The writer rightly projects the causes and effects for some of the undesirable behavior of the people in India. This is an area where many of the readers will feel comfortable to drop their preconceived notions about the questions raised earlier and their answers, and make out the differences between the causes and effects of such behaviors. For example, population is considered to be the cause of the several problems prevailing in India but it is also seen as an effect of illiteracy. Illiteracy itself is seen as a cause of another set of issues and also considered to be a result of mass poverty. The article once again indicates that due to insufficient acknowledgment of the issue the will to change also remains dormant. It opens up new boxes of questions that if we should acknowledge the issues first or we should generate the will to change? A positive change cannot start unless we drop the idea of “I am what I am. We are what we are”. A lot of reasoning can sometimes fail to talk sense. The well structured and logically reasoned attempt to establish a relation of such behaviors of ‘an average Indian’ with the genetics and our ancestors amuses me like a joke.

The writer seems to be enveloped by a well-debated topic of the comparison between the neighboring countries of India and China. How fair such a comparison can be, has been talked over a lot and there are equal number of people on both sides of the argument. See this example, highlighting the differences between the environments between the two neighbors that Minxin Pei mentions in his book about China:

“The lack of democratic reforms in China has led to pervasive corruption and a breakdown in political accountability. What has emerged is a decentralized predatory state in which local party bosses have effectively privatized the state’s authority. Collusive corruption is widespread and governance is deteriorating. Instead of evolving toward a full market economy, China is trapped in partial economic and political reforms.” (Pei, M. 2008).
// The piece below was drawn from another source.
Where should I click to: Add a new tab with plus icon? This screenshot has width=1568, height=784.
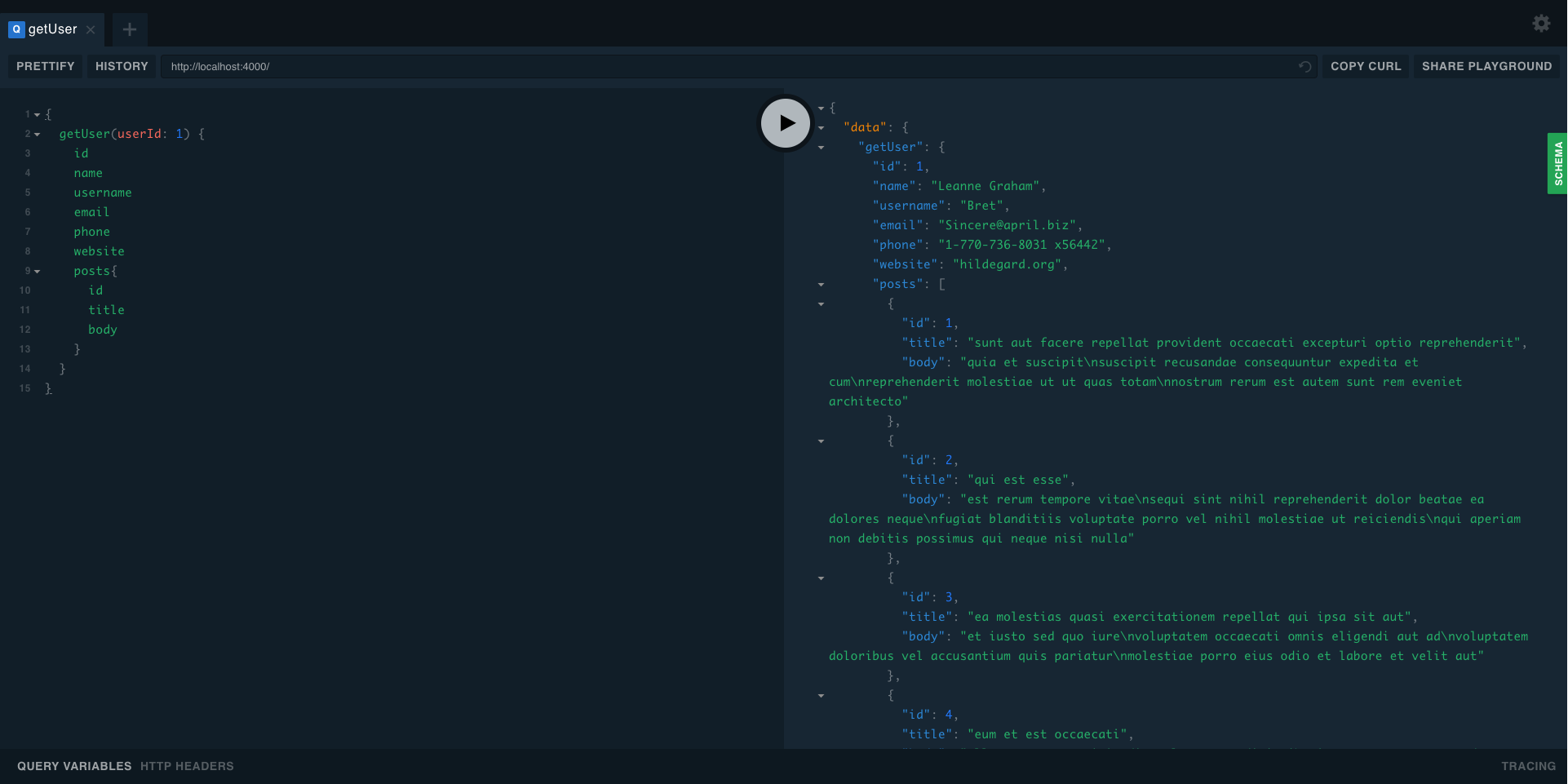tap(129, 30)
And we have in India, a Right to Information, which guarantees every Indian citizen a right to seek information about the proceedings of the Government. This example helps to understand how the Government is open in India and partially-closed in China for public queries. Moreover, China is heading away from market economy while India is moving closer to it. By virtue of these examples and a general understanding towards the political and social cultural mismatch between the two countries, they remain non-comparable.

In a final attempt to provide a “fog-free view” of India and her culture, the writer draws further questions and makes an attempt to define “Indianness”. But he fails to come with some sort of real definition and instead frames new set of questions. The 12 points that he puts up may be applicable to some particular group of people but the basis of generalization is not projected. This makes his argument weak and ultimately, the generalization does not take place. In the later section, the article limits its readers’ base by setting-up “prerequisites” to read the book. These prerequisites too, seem to have been unanimously drawn and without justifications. Finally, the reader of the article will be left guessing what point did the writer want to make? The article is overall well written and entertaining but puts a lot of load onto the readers. The article begins with questions and ends with perplexities. Some people might actually take this as a compliant book. The book could have been more meaningful if the opinions were backed by justifiable reasoning. It cannot be the best way to understand India and her culture or to explore why are we the way we are? But it can be a good entertainment and fairly satisfactory list of recommendations to be made for people who practice the ills which have been talked about in the article.